YOUR INSTRUCTIONS.
Copy out the following records verbatim.
** Begin **
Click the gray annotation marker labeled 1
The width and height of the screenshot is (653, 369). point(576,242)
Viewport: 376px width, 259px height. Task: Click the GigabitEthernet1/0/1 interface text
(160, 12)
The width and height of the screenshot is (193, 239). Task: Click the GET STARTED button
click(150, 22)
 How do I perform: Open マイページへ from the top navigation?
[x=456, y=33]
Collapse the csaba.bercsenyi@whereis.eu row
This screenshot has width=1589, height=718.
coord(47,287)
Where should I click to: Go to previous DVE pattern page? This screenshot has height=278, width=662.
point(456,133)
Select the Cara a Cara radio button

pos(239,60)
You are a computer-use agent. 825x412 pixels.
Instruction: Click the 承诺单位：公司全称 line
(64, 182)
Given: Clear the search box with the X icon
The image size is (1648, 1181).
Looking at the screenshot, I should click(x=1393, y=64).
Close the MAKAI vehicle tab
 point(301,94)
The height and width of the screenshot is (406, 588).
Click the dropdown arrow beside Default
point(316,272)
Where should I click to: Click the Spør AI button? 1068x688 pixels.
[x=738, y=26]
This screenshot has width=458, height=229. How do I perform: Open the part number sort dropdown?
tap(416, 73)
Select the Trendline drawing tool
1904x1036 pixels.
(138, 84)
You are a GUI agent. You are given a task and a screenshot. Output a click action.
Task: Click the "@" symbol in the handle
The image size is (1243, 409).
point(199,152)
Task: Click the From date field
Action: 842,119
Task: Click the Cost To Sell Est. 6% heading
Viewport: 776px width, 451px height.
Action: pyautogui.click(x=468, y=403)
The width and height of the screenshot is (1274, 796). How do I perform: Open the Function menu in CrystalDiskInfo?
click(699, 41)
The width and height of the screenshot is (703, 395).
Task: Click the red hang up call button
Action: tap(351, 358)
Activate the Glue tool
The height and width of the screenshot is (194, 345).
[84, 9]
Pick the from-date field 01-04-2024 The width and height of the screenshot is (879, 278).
** End **
FINAL RESULT.
Click the gray annotation marker labeled 1
The width and height of the screenshot is (653, 369). point(576,242)
Viewport: 376px width, 259px height. Task: Click the GigabitEthernet1/0/1 interface text
(160, 12)
The width and height of the screenshot is (193, 239). Task: Click the GET STARTED button
click(150, 22)
 How do I perform: Open マイページへ from the top navigation?
[x=456, y=33]
Collapse the csaba.bercsenyi@whereis.eu row
This screenshot has width=1589, height=718.
coord(47,287)
Where should I click to: Go to previous DVE pattern page? This screenshot has height=278, width=662.
point(456,133)
Select the Cara a Cara radio button

pos(239,60)
You are a computer-use agent. 825x412 pixels.
Instruction: Click the 承诺单位：公司全称 line
(64, 182)
Given: Clear the search box with the X icon
The image size is (1648, 1181).
Looking at the screenshot, I should click(x=1393, y=64).
Close the MAKAI vehicle tab
 point(301,94)
The height and width of the screenshot is (406, 588).
Click the dropdown arrow beside Default
point(316,272)
Where should I click to: Click the Spør AI button? 1068x688 pixels.
[x=738, y=26]
This screenshot has width=458, height=229. How do I perform: Open the part number sort dropdown?
tap(416, 73)
Select the Trendline drawing tool
1904x1036 pixels.
(138, 84)
You are a GUI agent. You are given a task and a screenshot. Output a click action.
Task: Click the "@" symbol in the handle
The image size is (1243, 409).
point(199,152)
Task: Click the From date field
Action: 842,119
Task: Click the Cost To Sell Est. 6% heading
Viewport: 776px width, 451px height.
Action: pyautogui.click(x=468, y=403)
The width and height of the screenshot is (1274, 796). How do I perform: Open the Function menu in CrystalDiskInfo?
click(699, 41)
The width and height of the screenshot is (703, 395).
Task: Click the red hang up call button
Action: tap(351, 358)
Activate the Glue tool
The height and width of the screenshot is (194, 345).
[84, 9]
Pick the from-date field 01-04-2024 The width and height of the screenshot is (879, 278).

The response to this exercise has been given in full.